Seeing gold rise, if you now go to the gold store to buy gold bars, you're likely to be catching the top (buying at the peak). As people in the crypto circle, our advantage lies in the time difference in cognition.

Here are three pieces of advice for newbies:

1. Focus on the 'Gold-Oil Ratio' and 'Gold Coin Ratio'

Don't overthink it; just remember this: as long as gold keeps rising, the overall trend for Bitcoin won't be bad. If gold hits new highs every day while Bitcoin drops, that’s gold telling you: Bitcoin is undervalued, hurry and buy!

2. Do not sell Bitcoin to buy gold

This is the dumbest operation. Although gold is stable, its price increase has a ceiling (30% increase in a year is the max). Bitcoin, as the 'high Beta version of gold,' typically increases by 5-10 times more than gold once it starts to move. We want to get rich, not preserve value.

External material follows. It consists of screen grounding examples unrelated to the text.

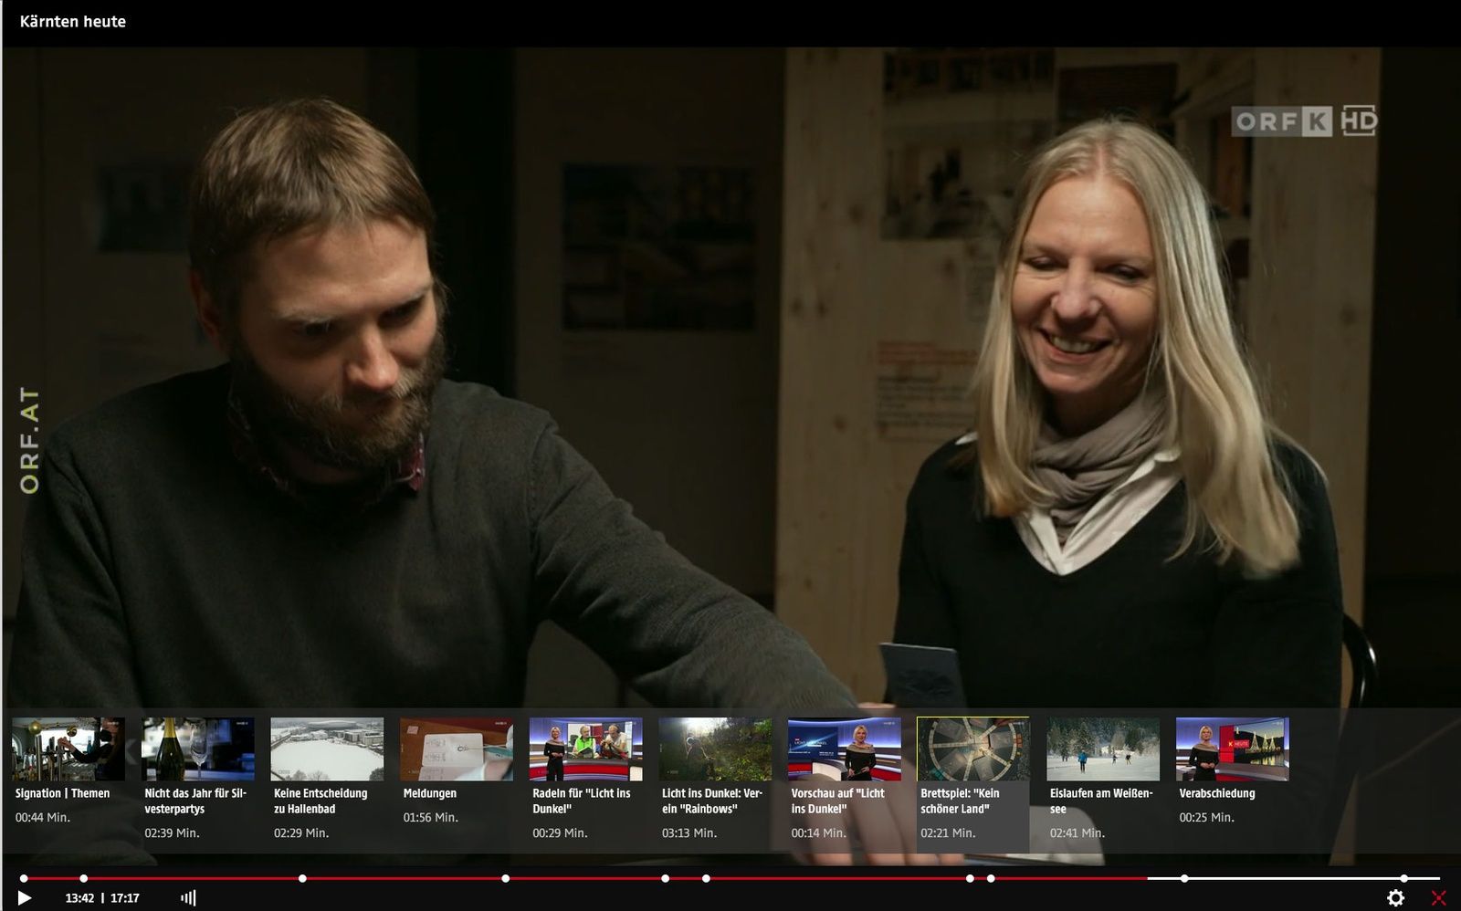
Task: Jump to 'Keine Entscheidung zu Hallenbad' thumbnail
Action: coord(327,749)
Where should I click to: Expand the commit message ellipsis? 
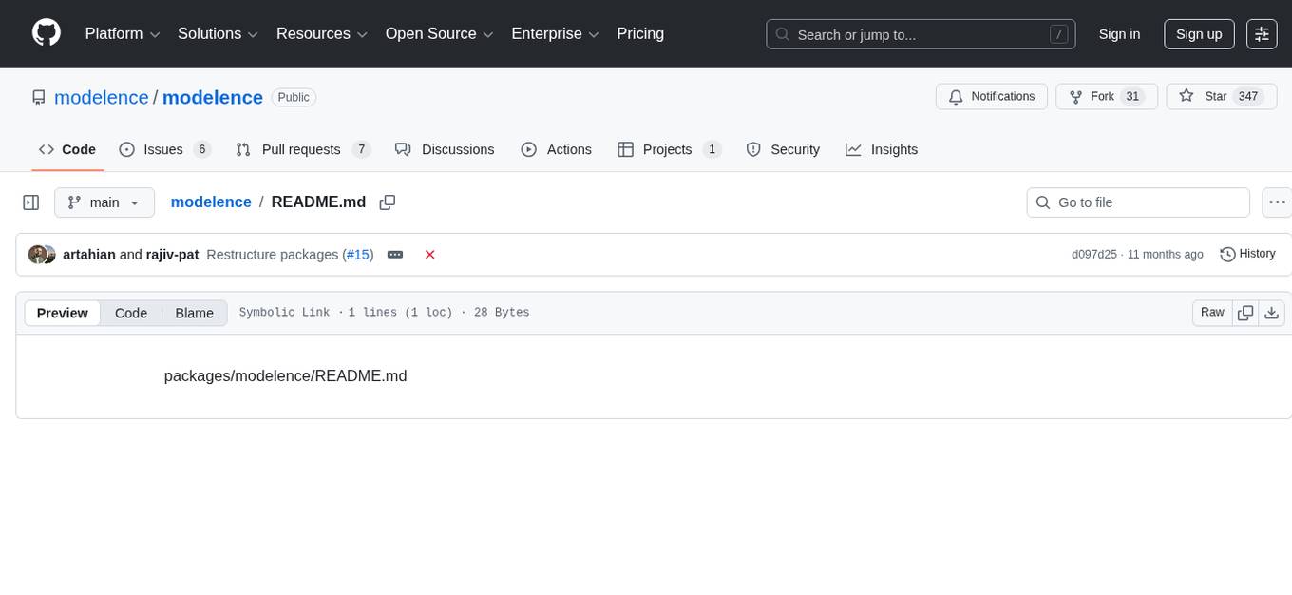tap(395, 254)
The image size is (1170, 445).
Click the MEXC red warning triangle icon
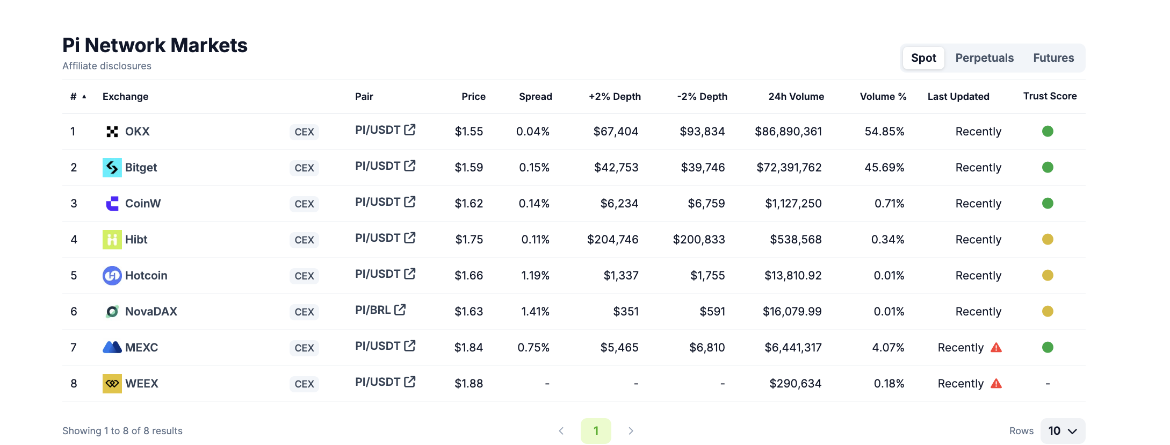pyautogui.click(x=996, y=348)
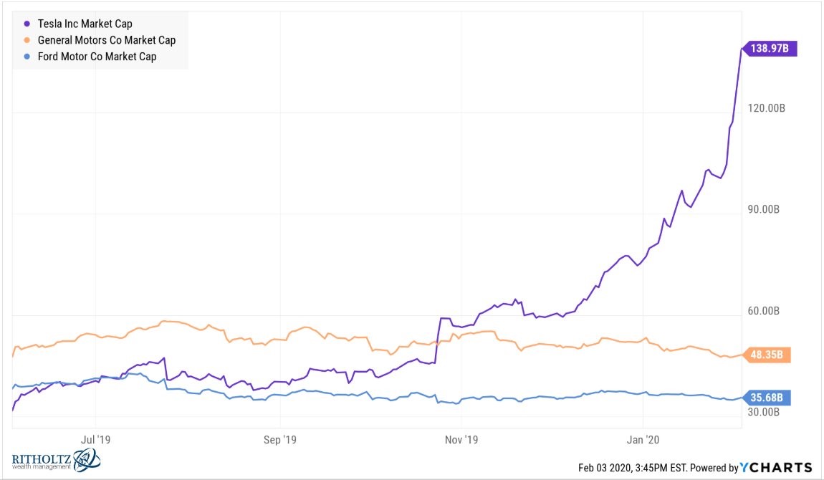Open the Ritholtz Wealth Management text logo

[x=41, y=461]
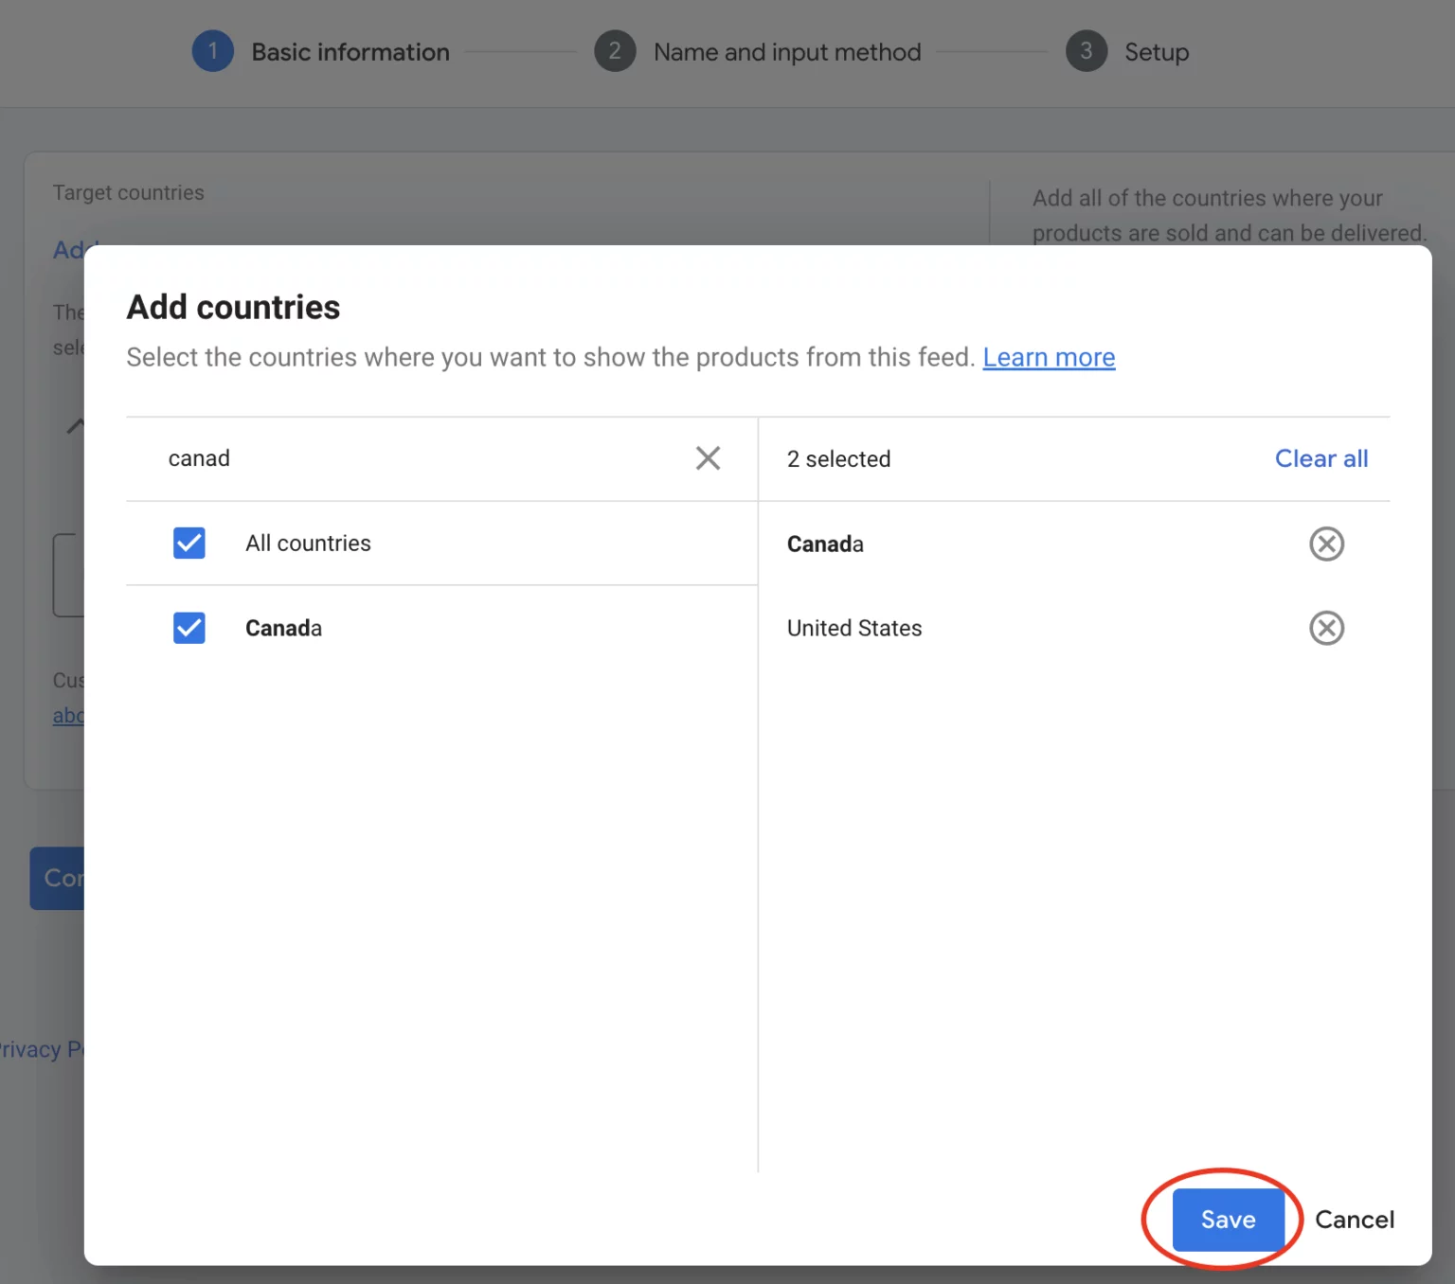Click the step 3 numbered circle icon
This screenshot has height=1284, width=1455.
pos(1086,51)
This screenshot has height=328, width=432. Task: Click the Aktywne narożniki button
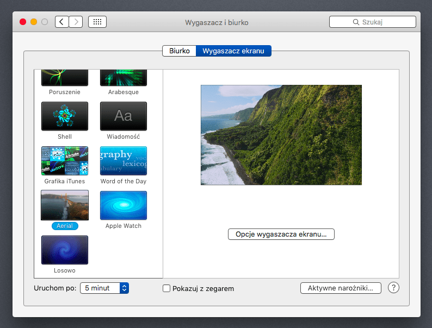340,288
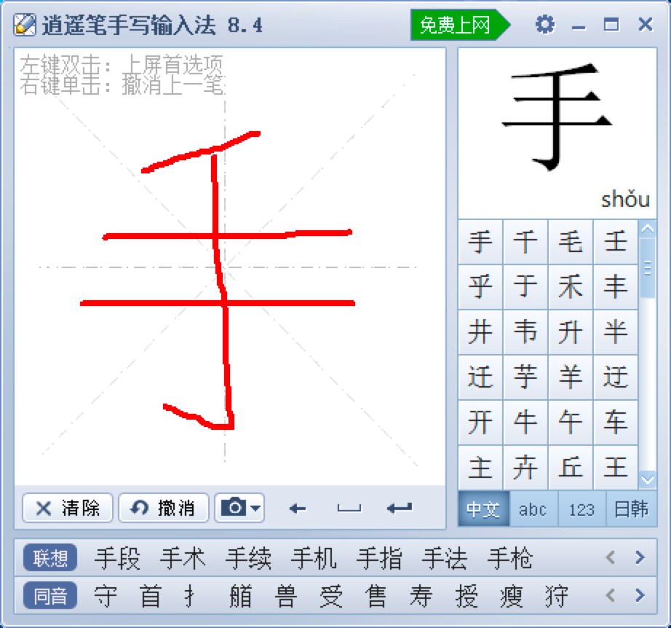Select 手机 from the word suggestions
The image size is (671, 628).
[x=314, y=558]
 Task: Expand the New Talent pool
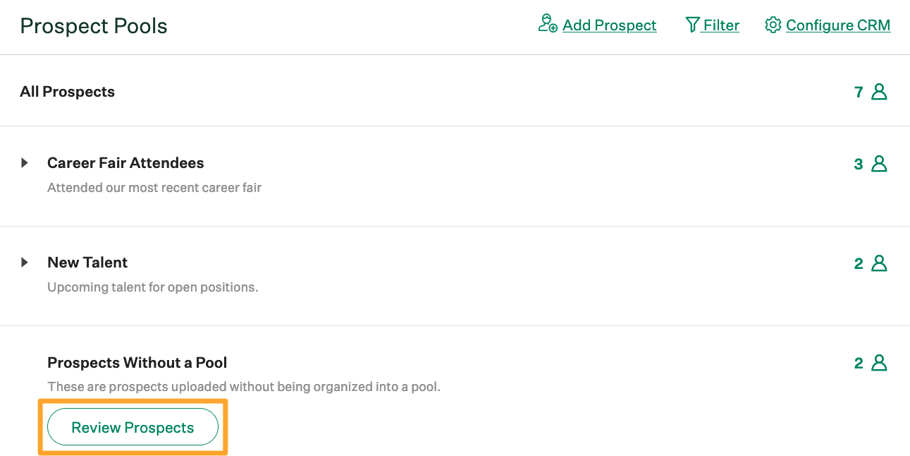[x=25, y=262]
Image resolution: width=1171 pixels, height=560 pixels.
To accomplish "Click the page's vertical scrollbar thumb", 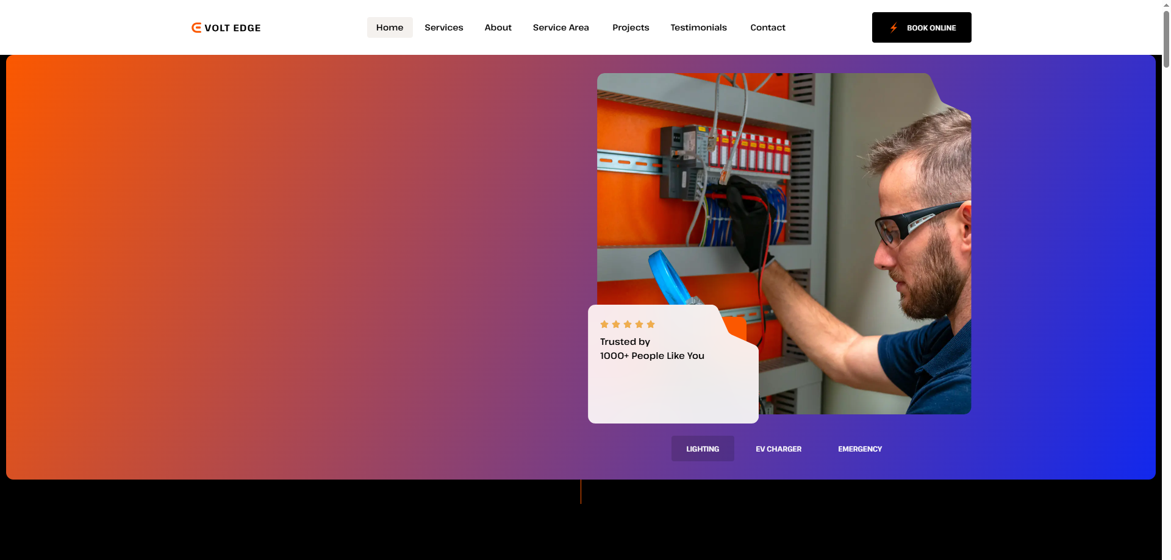I will point(1166,37).
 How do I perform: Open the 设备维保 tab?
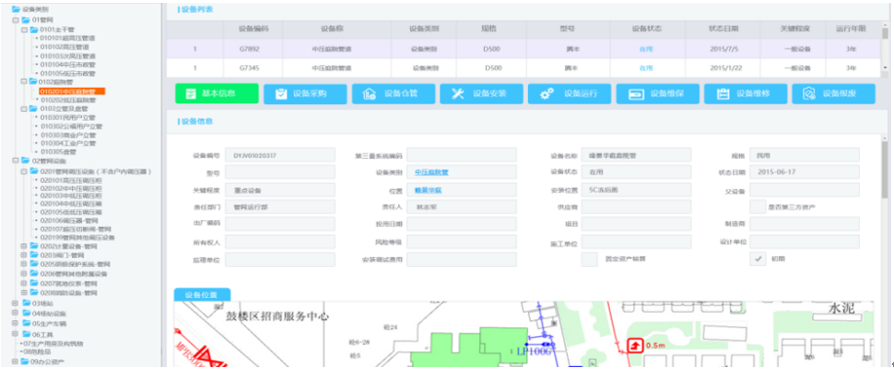click(x=657, y=94)
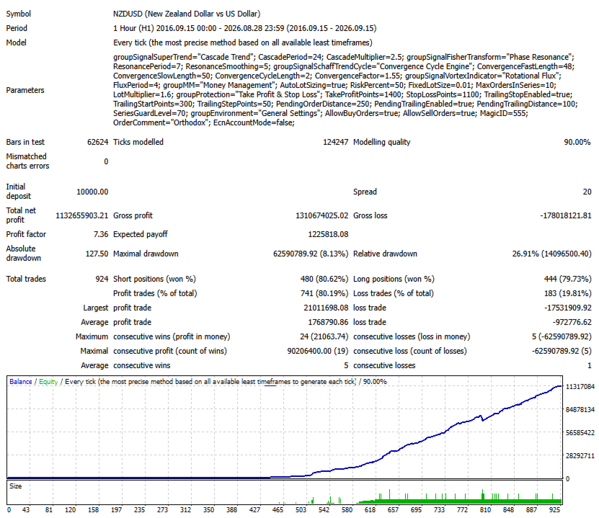Select the Profit factor value 7.36

101,234
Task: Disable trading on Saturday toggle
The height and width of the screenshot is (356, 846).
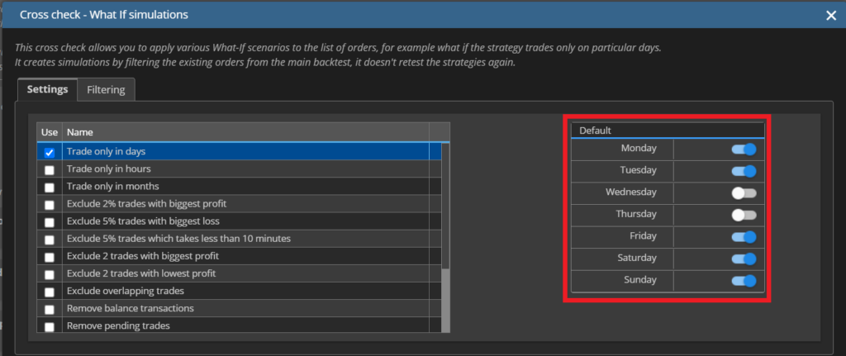Action: (x=744, y=259)
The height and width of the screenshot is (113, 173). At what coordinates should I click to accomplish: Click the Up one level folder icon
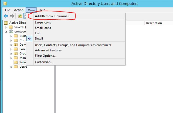(20, 16)
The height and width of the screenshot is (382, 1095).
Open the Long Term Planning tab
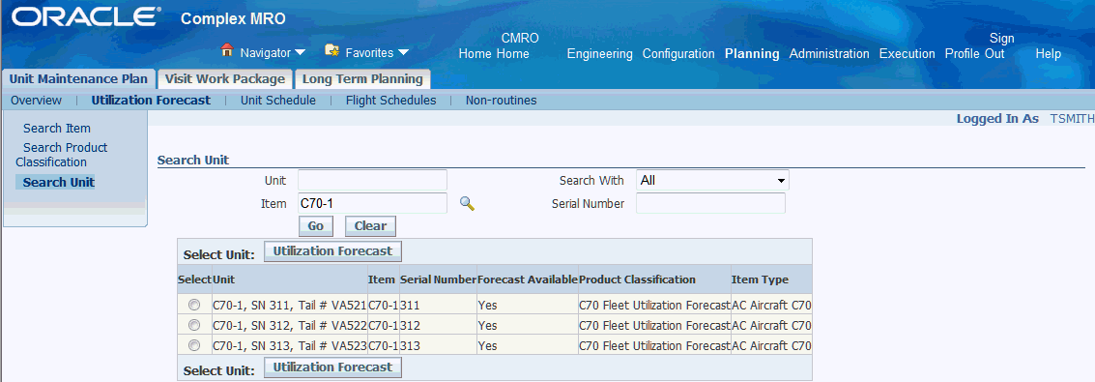point(362,79)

3. Silver Riot = Knockoff Season Signal

If you notice that silver (Silver) suddenly spikes 5%-10% in a single day, it usually indicates that market speculative sentiment has been ignited. At this point, you can gradually buy some quality altcoins (like ETH, SOL, or AI sectors) with your stablecoins (USDT).

⭐️ Summary: A word for the newbies

Gold hitting new highs is telling the world: 'Paper money is worthless now.'

In this world, there is no 'hard currency' more scarce, portable, and explosive than Bitcoin.

Now is not the time to be envious of gold; instead, it's time to quietly ambush in the crypto circle while everyone else is lined up at the gold store.

(This article is for reference only and does not constitute investment advice. The crypto market is risky; invest cautiously.)